For years, film studios have held the belief that female-made, female-led movies don’t sell like the ones for boys. While 2019’s Captain Marvel starring Brie Larson may have rocked that assumption – breaking the $1bn barrier with a female superhero – that was easily dismissed as a one-off. Barbie is another matter. Its pink- drenched design and marketing couldn’t have been girlier, and it’s based on a doll that has never been marketed to boys. What’s more, it spends much of its running time overtly discussing sexual politics and feminist ideas.
In other words, something that didn’t cater to male audiences at all became the year’s biggest film. That means that every female film-maker pitching her ideas to a studio in future is going to have an easier ride, and that no studio can seriously argue that the female audience doesn’t exist. We’ve always been here: they just weren’t making films we wanted to see.
A Barbie film didn’t need to be this good. Women are so starved of seeing our cultural icons on screen that lots of the groups of friends would have donned pink outfits and turned out in big numbers fora much worse Barbie movie. But this was so much more. The film went toe-to-toe with Christopher Nolan’s nuclear epic Oppenheimer and, in the end, it didn’t prove quite the jokey contrast between high and low art that the ‘Barbenheimer’ pundits expected. As well as dance numbers, gags about the nature of Barbie toys and the brand’s overblown claims to feminism, there are big questions about gender dynamics and power and personhood.
Barbie is also an interesting contrast to this year’s Super Mario Bros film. That was another childhood icon getting a big-budget, colourful star-led outing. But it’s silly and basic. It certainly doesn’t try to redefine the way we think about our place in the world as Barbie did.

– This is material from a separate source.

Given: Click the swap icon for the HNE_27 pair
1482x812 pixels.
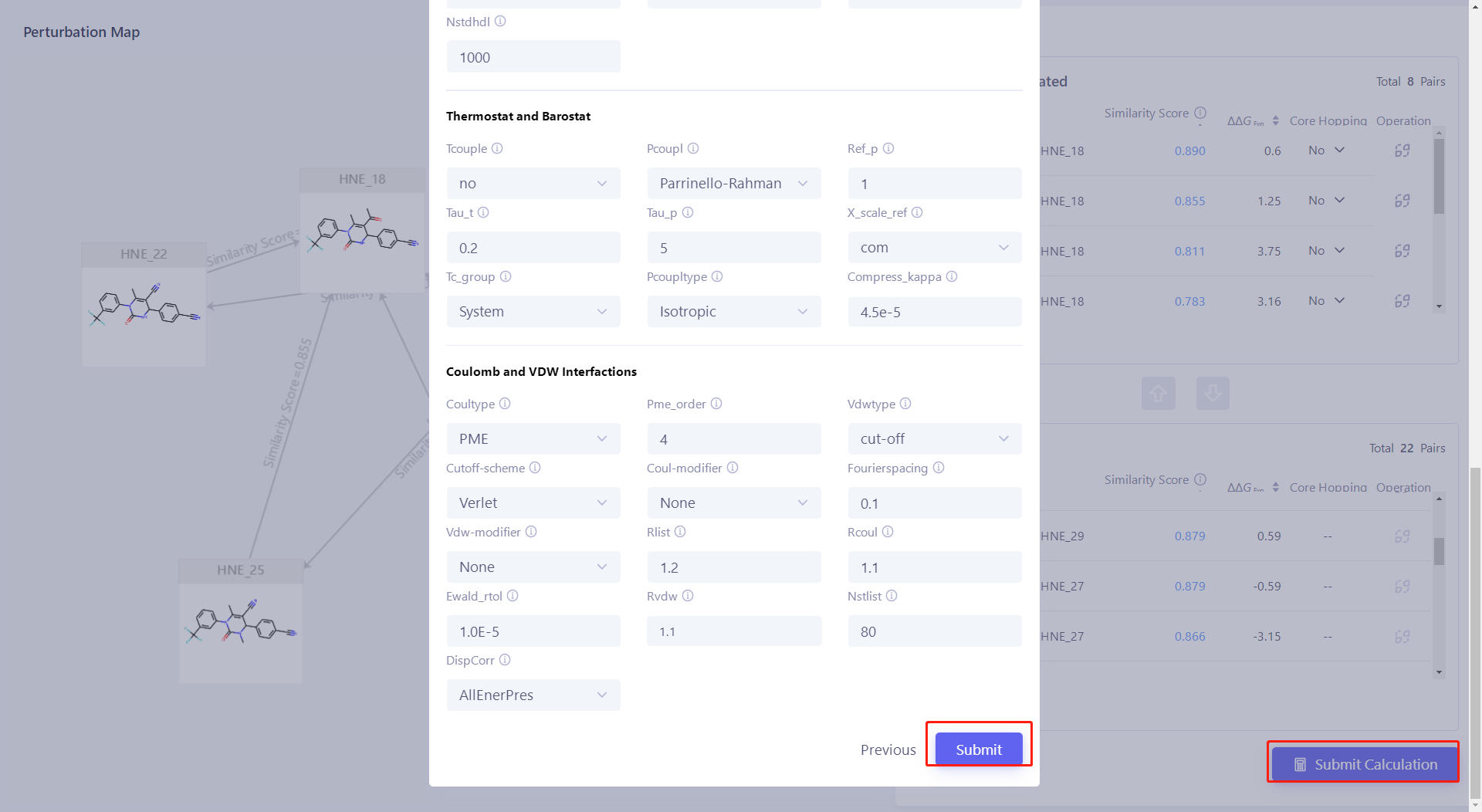Looking at the screenshot, I should [1402, 586].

Much of that ambition is down to Greta Gerwig’s astonishing script (with her partner, Noah Baumbach) and direction, the way she delivered something hilarious and entertaining but also a little profound. But it’s also because Margot Robbie backed her every inch as producer and star. Robbie is a real producing force as well as an A-list star: she also produced Emerald Fennell’s film Saltburn this year, and has a raft of big adaptations lined up. People underestimate how much of a star’s role is using your status and sheer dazzling beauty to help your director to get the film made, but Robbie
– along with other heavyweight star- producers such as Tom Cruise and Brad Pitt – grasps that implicitly. She and Gerwig successfully fought off studio interference to keep the Barbie movie weird.
If Hollywood takes the right lessons from their success, it’s no exaggeration to say that it could save cinema. Gerwig and Robbie showed that women want to see stories about ourselves on screen, and that you can be offbeat and daring and also popular and successful. They showed that you don’t have to play it safe all the time. You can love Barbie and still make fun of the doll’s history; you can be political and still be a popular hit. If Hollywood learns to be as clever, brave, funny and determined as Gerwig and Robbie and their Barbie, we could be in for a new golden age of film.